→ **Exercise**: Starting at the line that contains "Given: Tick the Bing checkbox", transcribe each line exactly through the end of the data below, and skip any pictures.

→ **Supplied data**:
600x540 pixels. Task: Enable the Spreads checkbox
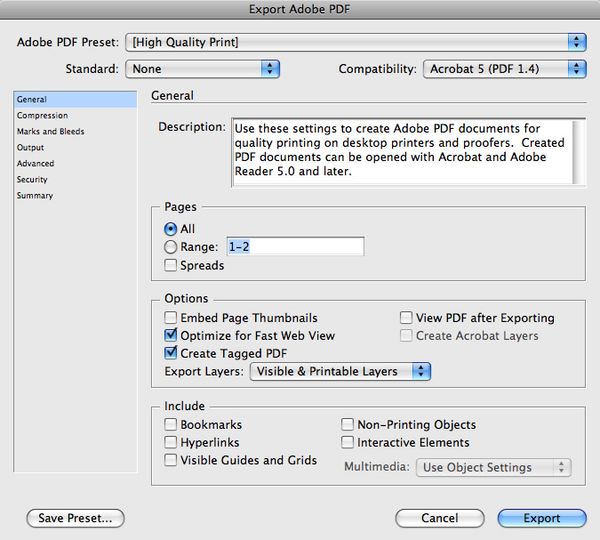point(171,265)
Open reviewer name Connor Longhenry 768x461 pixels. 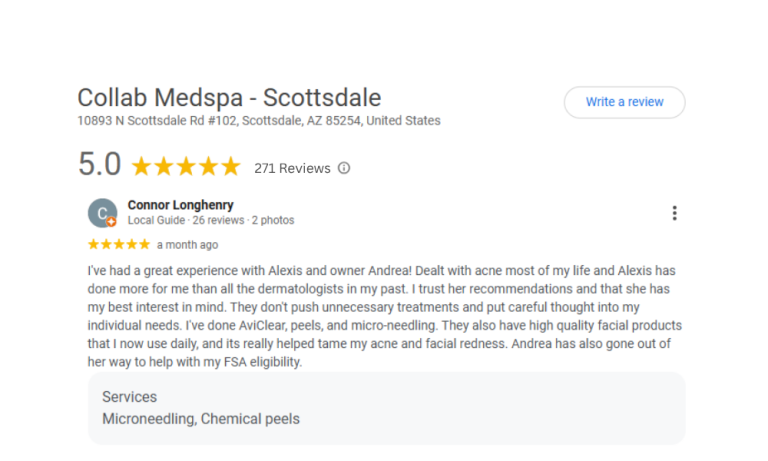[x=180, y=205]
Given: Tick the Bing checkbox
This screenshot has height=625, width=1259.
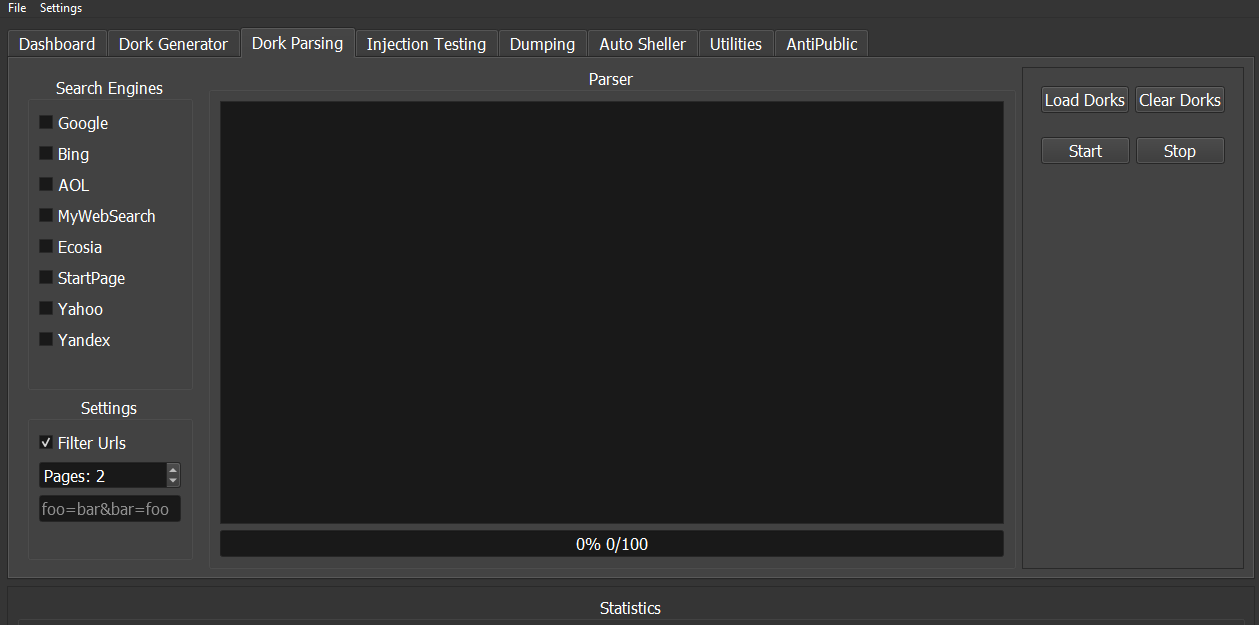Looking at the screenshot, I should (46, 154).
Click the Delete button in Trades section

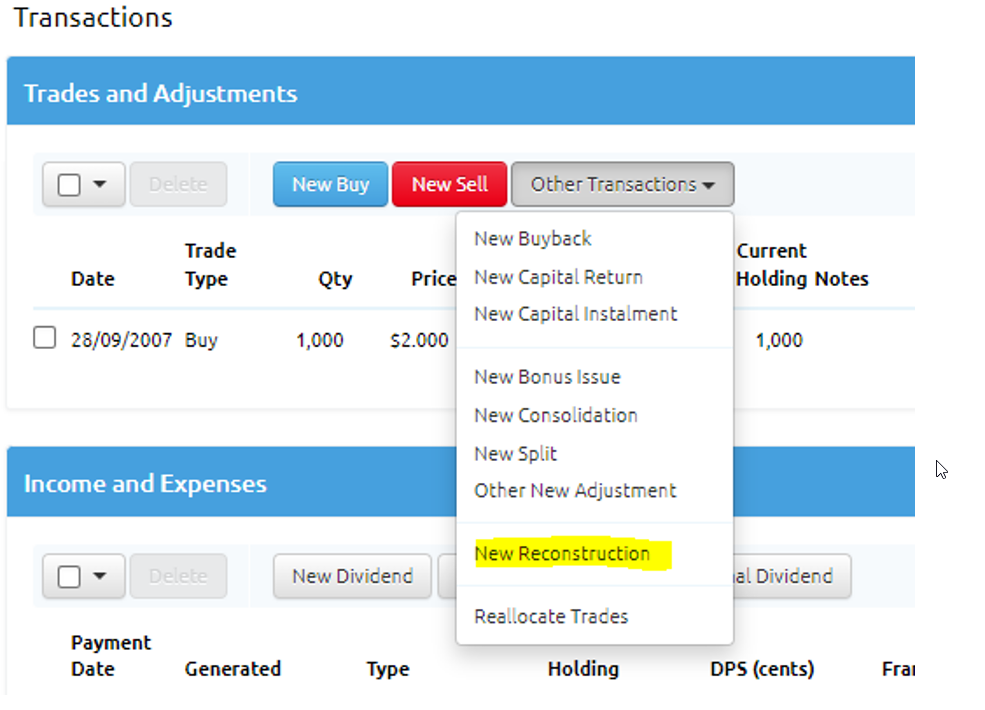tap(178, 185)
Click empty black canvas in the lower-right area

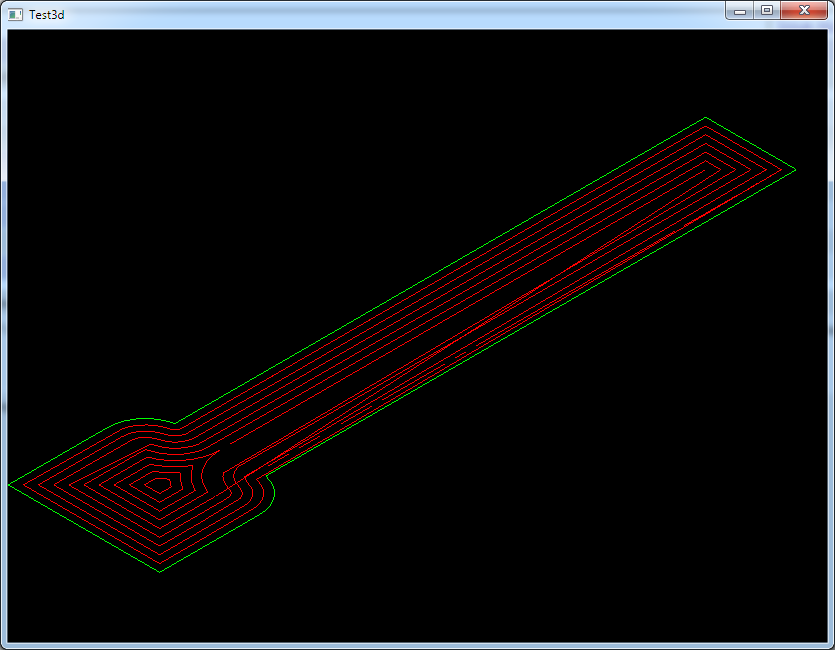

→ **Finished exercise**:
Given: Tick the Bing checkbox
This screenshot has height=625, width=1259.
Looking at the screenshot, I should (46, 154).
Click the Delete button in Trades section

tap(178, 185)
Click empty black canvas in the lower-right area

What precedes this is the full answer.